The latest twist in the saga of assisted suicide in Canada – or Medical Assistance In Dying (MAID), as the Canadians prefer to call it – involves an Ontario man in his late 40s who the government killed for “post Covid-19 vaccination syndrome.”
The National Post pointed out on Thursday that “post-vaccination syndrome” is every bit as controversial as medically assisted suicide in Canada. The medical system does not regard it as an official diagnosis.
The Ontario man, referred to as “Mr. A,” had a history of mental illness, including “thoughts of suicide,” plus physical symptoms of decline his doctors could not explain. Doctors could not reach a consensus on whether his decline was irreversible or not – but they euthanized him anyway.
According to a report issued by Ontario’s “MAID death review committee,” the patient suffered “functional decline” after receiving three vaccination product doses to prevent coronavirus infection. He was also suffering from “depression, post-traumatic stress disorder, anxiety and personality disorders.”
An autopsy performed after the patient was put to death could find no physiological explanation for his symptoms.
MAID has grown more controversial in Canada, and around the world, as restrictions on the practice have loosened. The Wall Street Journal editorialized in September that the system has become “monstrous,” with only 3.5 percent of requests for assisted suicide being denied, even when the patients had decidedly non-terminal conditions such as vision loss or diabetes.
As critics predicted, assisted suicide has exploded in Canada. MAID is now the fifth leading cause of death for Canadians, with the annual figures increasing more than tenfold since 2016. Patients have reported doctors actively pushing suicide as a treatment option.
Medical ethicists question if people with mental illness should be expected to make decisions about ending their own lives. Some critics speculate that the Canadian medical system is abusing MAID to resolve treatment backlogs and drug shortages.
The case of Mr. A. hits a few hot buttons in the MAID controversy, such as the patient being given a vaccination syndrome diagnosis that is “previously unrecognized in medicine,” the absence of any indication he was terminally ill, and the question of whether he was mentally competent or not to make a life-ending decision.
The MAID death review committee was uncomfortable with some other recent cases, including a man with bowel disease and substance abuse problems who was apparently never offered treatment for his addiction before he was offered suicide as a treatment option. His executioner actually picked him up and drove him to the euthanasia site, which some committee members thought was a “helpful and compassionate” gesture, while others found it unsettling.
Although most of the committee members seemed content with the overall MAID situation in Ontario, University of Toronto psychiatrist Dr. Sonu Gaind told the National Post that Canadian doctors have become much too willing to recommend euthanasia in borderline “Track 2” cases.
“I think we have gone so far over the line with Track 2 that people cannot even see the line that we’ve crossed. It’s pretty clear that some providers are going up to that line, and maybe beyond it,” he said.
Gaind cited the case of the doctor who drove his patient to receive MAID as a troubling example of the medical profession going overboard with euthanasia.
“This poor guy could not get access to medical treatment for his addictions but he could be chauffeured by our medical practitioner to receive death.
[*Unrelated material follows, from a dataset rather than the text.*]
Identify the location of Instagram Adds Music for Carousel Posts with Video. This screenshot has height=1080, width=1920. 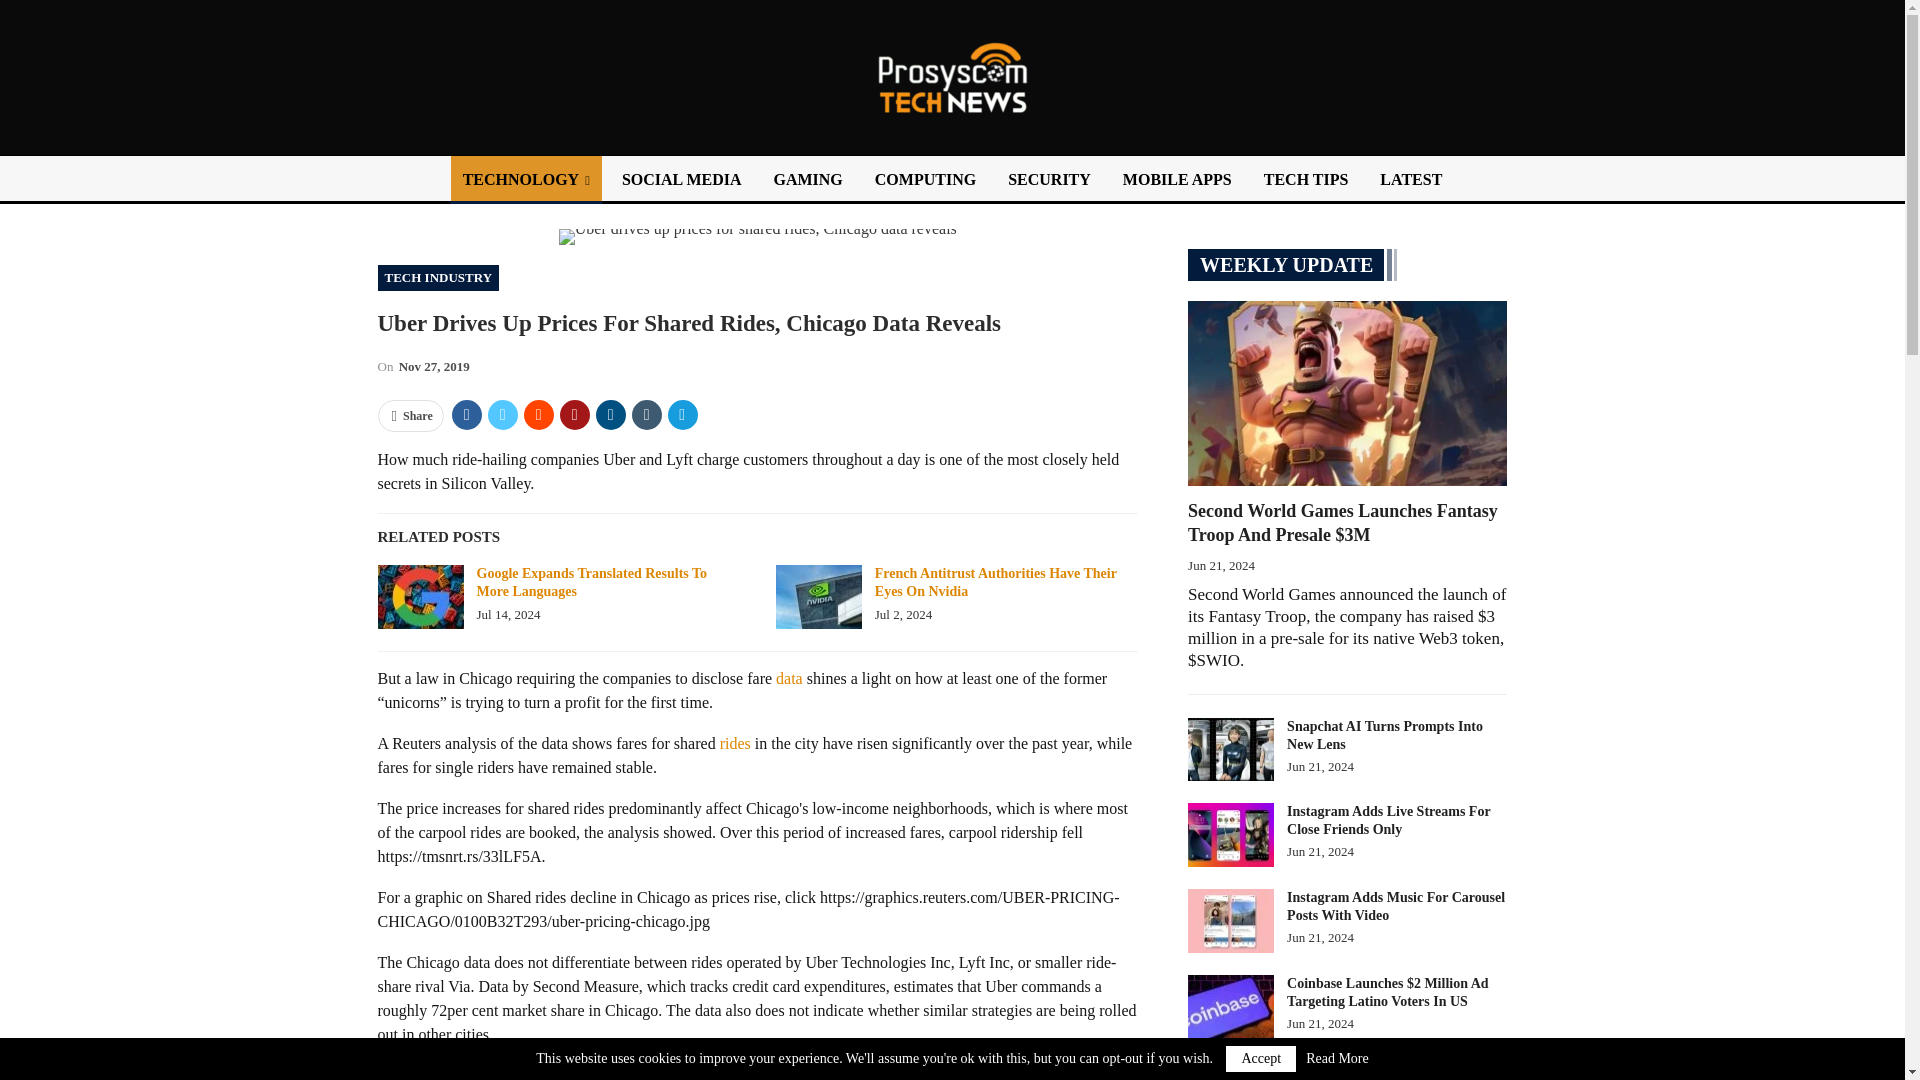
(1231, 920).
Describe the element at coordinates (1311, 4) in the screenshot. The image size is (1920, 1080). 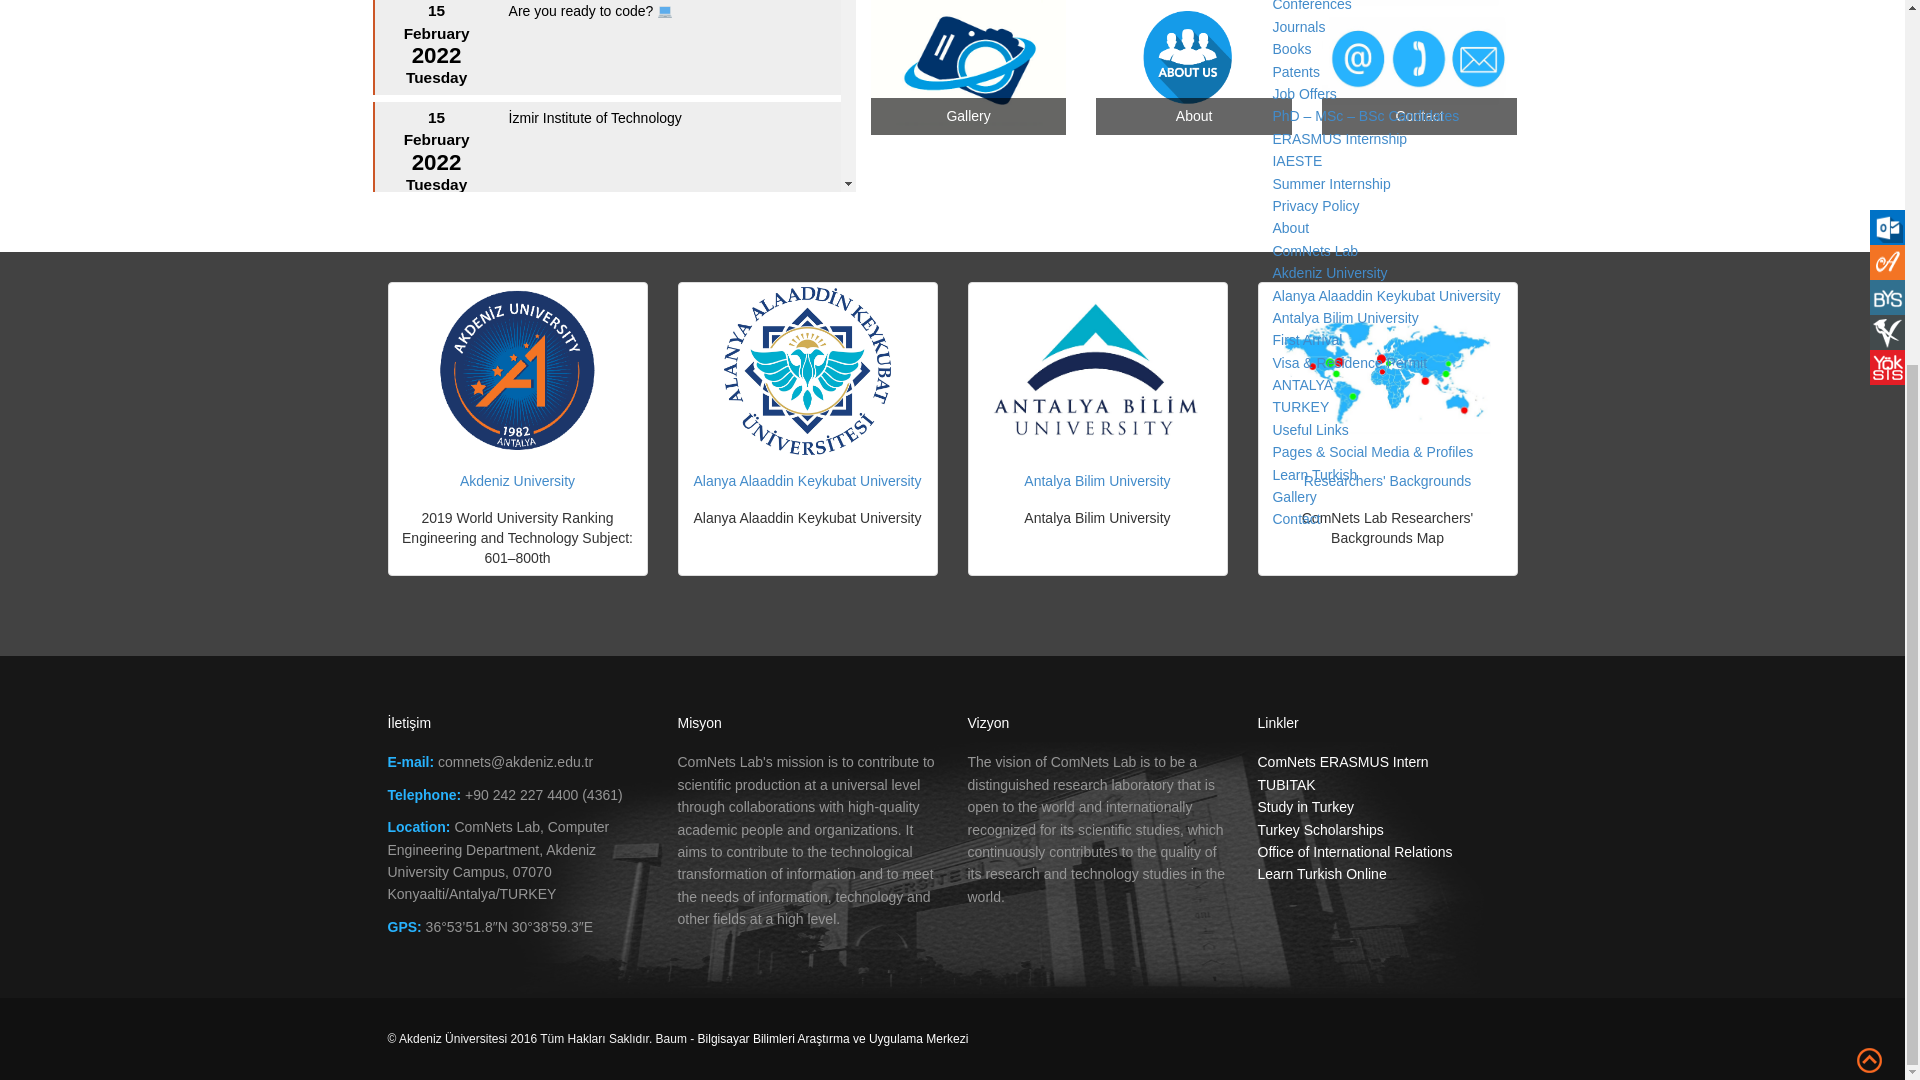
I see `Conferences` at that location.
I think there is something deeply wrong with that,” he said.
Gaind thought Mr. A.’s doctors put a very heavy thumb on the suicide scale by giving him a vague and medically unsupported diagnosis of “post-vaccine syndrome” and downplaying the possibility that his treatable mental issues could have been causing his physical symptoms.
At the current time, MAID is not supposed to be provided for people who have only mental illness. Canada was planning to legalize MAID for mental illness at the beginning of this year, but the plan was delayed when doctors, politicians, and the public grew squeamish. Almost 20 percent of the Canadian population is estimated to be suffering from some form of “mental health challenges.”
The Ontario review committee found that Canadians are already being euthanized for mental issues, such as “unmet social needs.” Ontario residents have requested MAID because they were worried about becoming homeless. Mr. A. was unemployed and felt “socially vulnerable and isolated.”
“To finally have a government report that recognizes these cases of concern is extremely important. We’ve been gaslit for so many years when we raised fears about people getting MAiD because they were poor, disabled or socially isolated,” committee member Dr. Ramona Coelho told the Associated Press (AP) last week.
The AP noted the troubling implication in Ontario’s data that MAID for people who are not suffering from terminal illnesses, or unmanageable physical pain, appears to be much more common in the “poorest and most deprived areas” of the province.